Na oportunidade, Policiais Federais, no cumprimento de Mandado Judicial de ingresso, de busca e de apreensão, localizaram e recolheram trinta cartuchos de fuzil e outros 75 cartuchos também de fuzil.

Entre os dias 22 de outubro de 2004 e 09 de abril de 2014, em horário e local não esclarecidos, na Cidade de Passo Fundo/RS, Maurício Dall Agnol adquiriu, recebeu e/ou ocultou, em proveito próprio, o fuzil de calibre 22 da marca “CBC”, coisa que sabia ser produto de crime, pois anteriormente havia sido furtada e estava desprovida de qualquer documento comprobatório de propriedade e com registro de subtração em sistema de informação policial.

No dia 09 de abril de 2014, na Rua Bom Retiro, no Bairro Lucas Araújo, na Cidade de Passo Fundo/RS, o denunciado Maurício Dall Agnol possuía e/ou mantinha sob sua guarda, no interior do local de trabalho, do qual era o titular e/ou responsável legal, a espingarda de calibre 12, semiautomática, da marca “Ceska Zbrojavka, de fabricação Czechoslovaka, a espingarda de calibre 12, cano duplo, da marca “Boito”, a espingarda de calibre 12, de fabricante não identificado, de fabricação Italiana, a espingarda de calibre 12, da marca “Lamber”, de fabricação Espanhola todas armas de fogo de uso permitido, com potencialidade lesiva, e aproximadamente 494 cartuchos de calibre 38, 1194 cartuchos de calibre 12, sem autorização e em desacordo com a determinação legal ou regulamentar, pois o denunciado não tinha registro das armas de fogo perante o órgão competente e, por consequência, autorização para a aquisição e/ou posse das munições.

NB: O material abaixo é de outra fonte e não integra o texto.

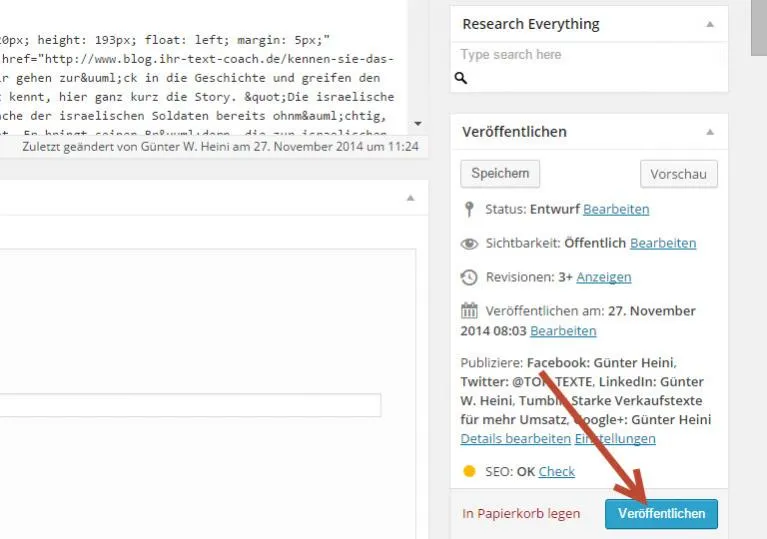This screenshot has height=539, width=767.
Task: Open the Details bearbeiten link
Action: [x=516, y=439]
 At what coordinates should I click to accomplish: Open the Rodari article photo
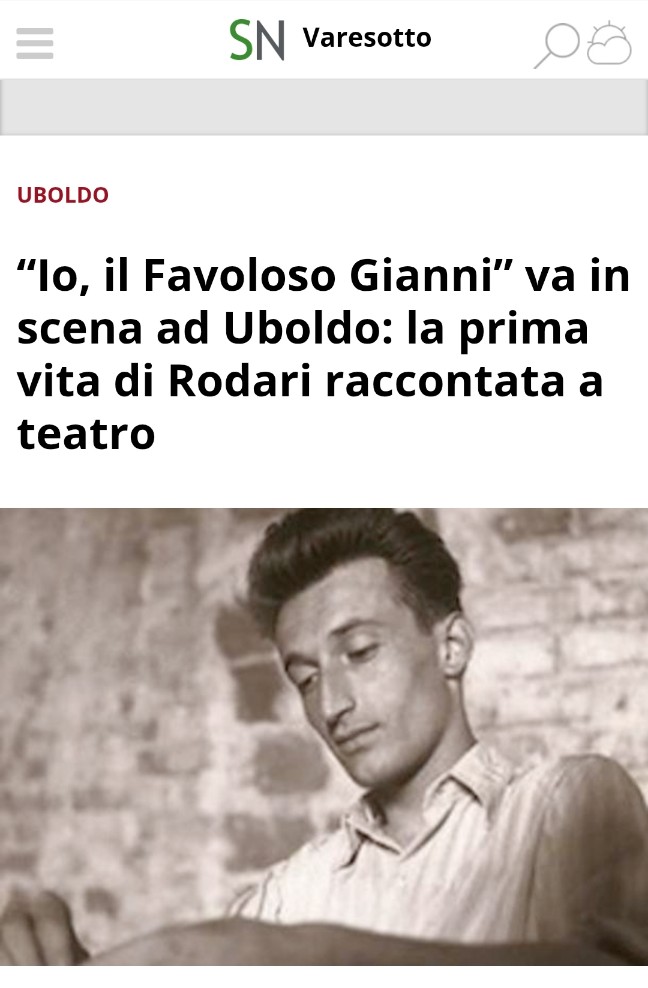pos(324,737)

Nas mesmas circunstâncias Maurício Dall Agnol, tinha em depósito, mantinha sob sua guarda e/ou ocultava o fuzil de calibre 7mm de fabricação artesanal, e a espingarda de calibre 243 Winchester), da marca “Marlin”, de origem estrangeira com dispositivo óptico de pontaria (luneta) acoplado à estrutura, armas de fogo de uso proibido ou restrito, com potencialidade lesiva e aproximadamente 199 cartuchos de calibre 22, aproximadamente 9 cartuchos de calibre 7,62×51 e 51 cartuchos de calibre 243 WIN, munição de uso proibido, em normal estado de conservação, sem autorização e em desacordo com a determinação legal ou regulamentar, pois o denunciado não tinha autorização para a aquisição das armas e das munições desses calibres, e, pessoalmente ou por interposta pessoa, modificou as características das armas de fogo espingarda (fuzil) de calibre 22LR da marca “CBC”, instalando na estrutura da arma supressor de ruído, e espingarda de calibre .38 Especial, modelo Puma, da marca “Rossi” instalando na estrutura da arma supressor de ruído, luneta da marca “Gamo” e uma mira a laser e uma lanterna, com potencialidade lesiva, de forma a torná-las equivalentes a armas de fogo de uso proibido ou restrito.

Após regular instrução do feito, sobreveio sentença, publicada em 31 de maio de 2017, que julgou procedente a ação penal para condenar Dall Agnol às penas de oito anos de reclusão, e de pagamento de 100 dias-multa, à razão de ½ do salário-mínimo vigente à época do fato. O Ministério Público e a Defesa interpuseram recurso de apelação.

Maurício Dall Agnol negou a época ser conhecedor de armas, porém testemunhas relataram o gosto de Maurício pela caça, fato aliado ao encontro de diversas peles de caça que foram localizadas na casa do acusado.

Na decisão destaca-se o fato do redimensionamento da pena pelo TJRS para 8 anos e dois meses de reclusão e a pena de multa para 160 dias-multa, à razão de ½ salário-mínimo nacional, sendo que foram mantidos os demais provimentos da sentença.

Segundo a sentença, Maurício Dall Agnol deverá cumprir a pena em regime inicialmente fechado.